Materials and Methods: The data used in this study were obtained from multiple sources, including volumetric records from fixed flowmeters installed at various points in the plant, field measurements using portable flowmeters, and volumetric calculations based on technical reports and operational records. The focus of this study is on data from the year 2023 (1402 in the Iranian calendar), in order to provide an up-to-date and accurate assessment of water use in the concentration process. The SEEA-W framework, recognized as an international standard for water resource accounting, enabled a comprehensive and precise evaluation of water flows. Within this framework, water inflows are categorized into two main groups: (1) water abstracted from the environment, including surface water, groundwater, seawater, and soil moisture; and (2) water abstracted from the economy, which refers to water transferred from other units or sections of the Sarcheshmeh Copper Complex to the concentration plant. Correspondingly, water outflows are divided into two categories: water returned to the environment and water transferred to other economic units.

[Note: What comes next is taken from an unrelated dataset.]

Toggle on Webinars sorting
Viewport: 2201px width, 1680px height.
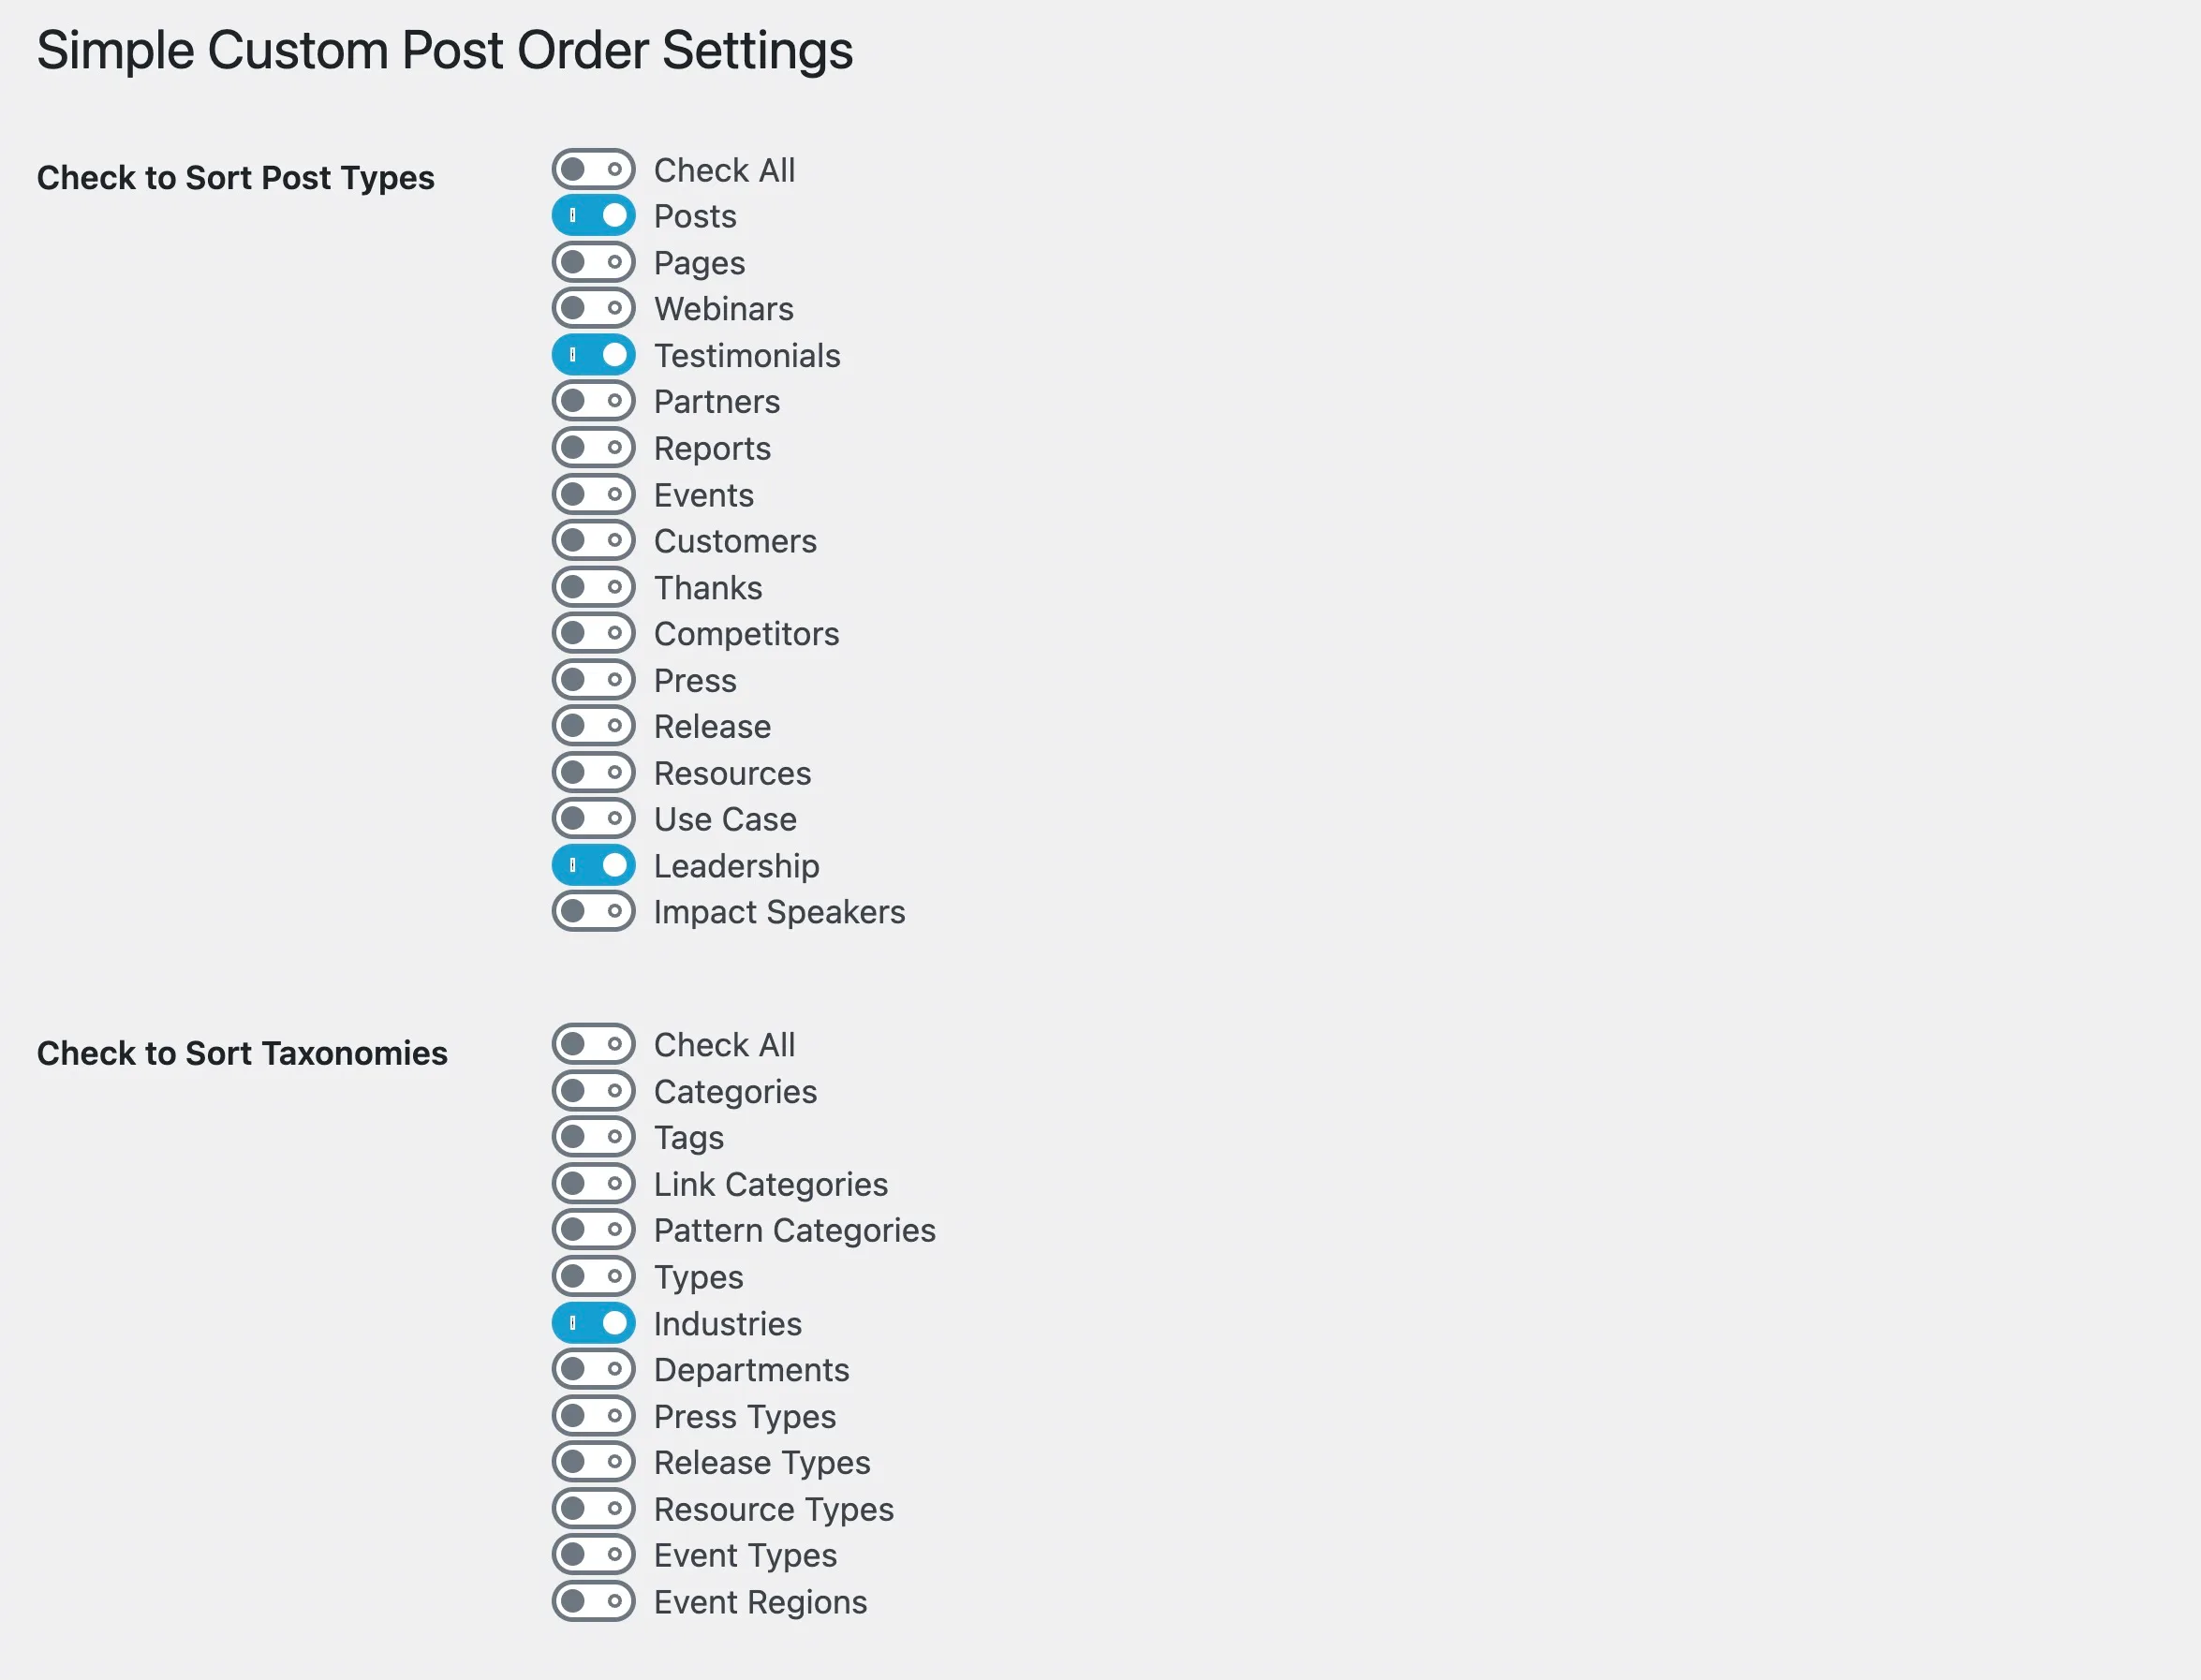[593, 308]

Findings: A considerable portion of the water is directed, along with the tailings, to the thickeners, where it is further concentrated and subsequently returned to the consumption cycle. In this study, water consumption is defined as the volume of water that is lost during industrial use—namely, the amount of water entering the concentration plant that does not return to the environment, the sea, or other economic units. The findings revealed that the majority of the water used in the concentration process is derived from recycling and reuse, as approximately 78% of the water entering the thickeners is collected and reused. Only 19% of the total water flow was recorded as final consumption, which is considered as water lost. The water recycling rate from the total water inflow to the thickeners was estimated at 93.82%, a relatively high figure. This outcome is encouraging for water resource management and efficiency in water use. Moreover, the results went beyond the initial data, showing that the largest share of water consumption was attributable to the tailings thickeners, with a share of 21.64%, followed by the paste thickeners with 12.94%. A comparison of water consumption per ton of feed input further indicated that less than 20% of the total water consumed per ton fell into the category of ineffective consumption. Therefore, the majority of the water entering the production process cycle is effectively returned.

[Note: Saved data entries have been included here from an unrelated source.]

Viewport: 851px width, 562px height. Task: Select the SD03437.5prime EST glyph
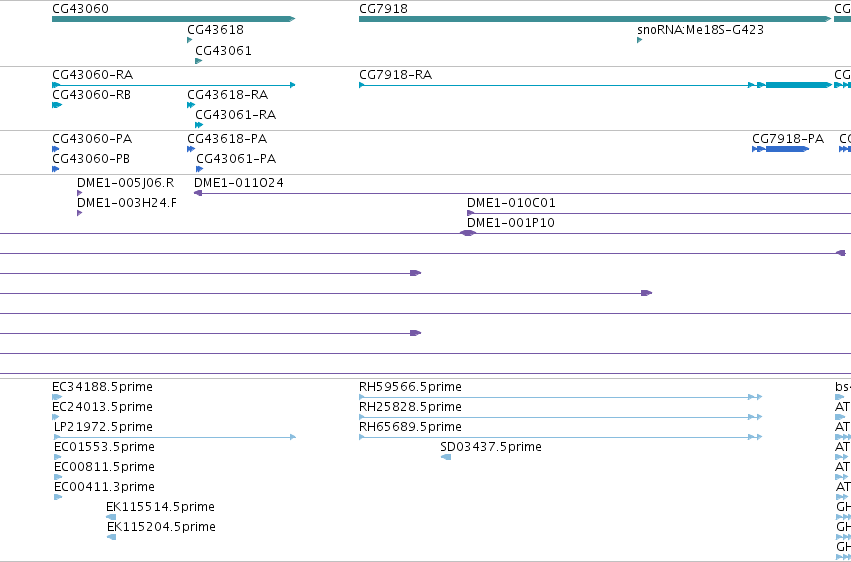(446, 457)
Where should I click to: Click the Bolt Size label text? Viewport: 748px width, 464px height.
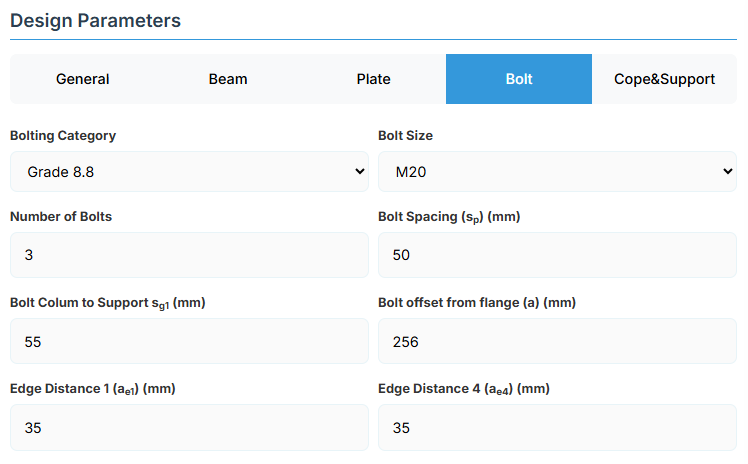pyautogui.click(x=405, y=135)
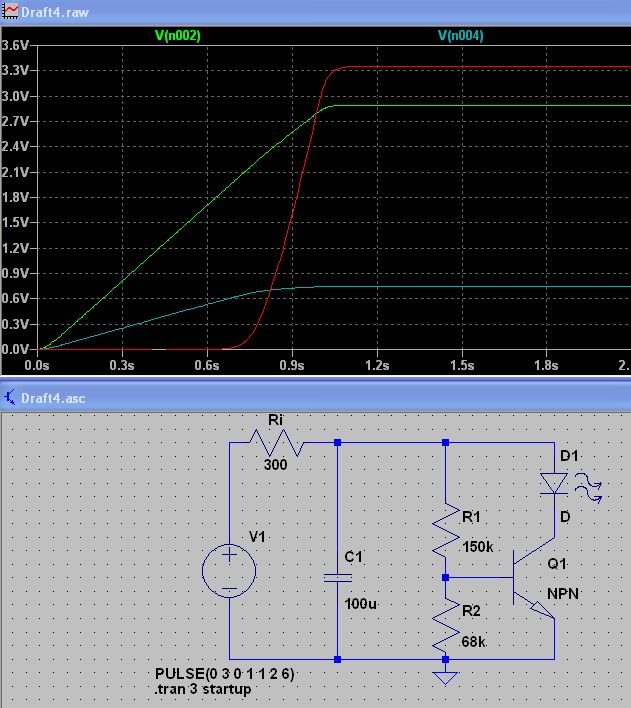The width and height of the screenshot is (631, 708).
Task: Select the Ri resistor symbol
Action: pos(276,442)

Conclusion: These results highlight the plant’s strong capacity in water use efficiency and underscore the importance of recycling and improving water consumption practices. The application of the SEEA-W framework in this study not only enabled transparent tracking of water flows but also helped identify critical points and opportunities for improving water use across different stages of the process. Although SEEA-W was originally designed for macro-level and national studies, its application at the industrial and operational level in this research provided accurate and valuable insights into water consumption, recycling, and losses. Furthermore, this system facilitates the assessment of the environmental and economic impacts of water use, thereby supporting the development of effective management strategies and policies. The findings were also compared with international reports, particularly ICMM reports on the copper industry in Chile, and demonstrated a relative alignment of the Sarcheshmeh Copper Complex with global standards for responsible and sustainable water use. Ultimately, this study offers a practical and reliable model for other water-intensive industries and mining operations in the country. The integration of combined frameworks, precise data, and innovative approaches can play a key role in reducing environmental impacts and improving the sustainability of water resources. Therefore, this approach can contribute significantly to achieving sustainable development, water security, and effective management of environmental and economic challenges related to water. Moreover, the findings of this study can support decision-makers and water resource managers in the mining sector in adopting informed and long-term strategies—strategies that prioritize reducing consumption, increasing recycling, and enhancing the management of water resources. In this way, the research not only provides a scientific and practical method for assessing and improving industrial water use but also represents a meaningful step toward protecting the nation’s valuable water resources.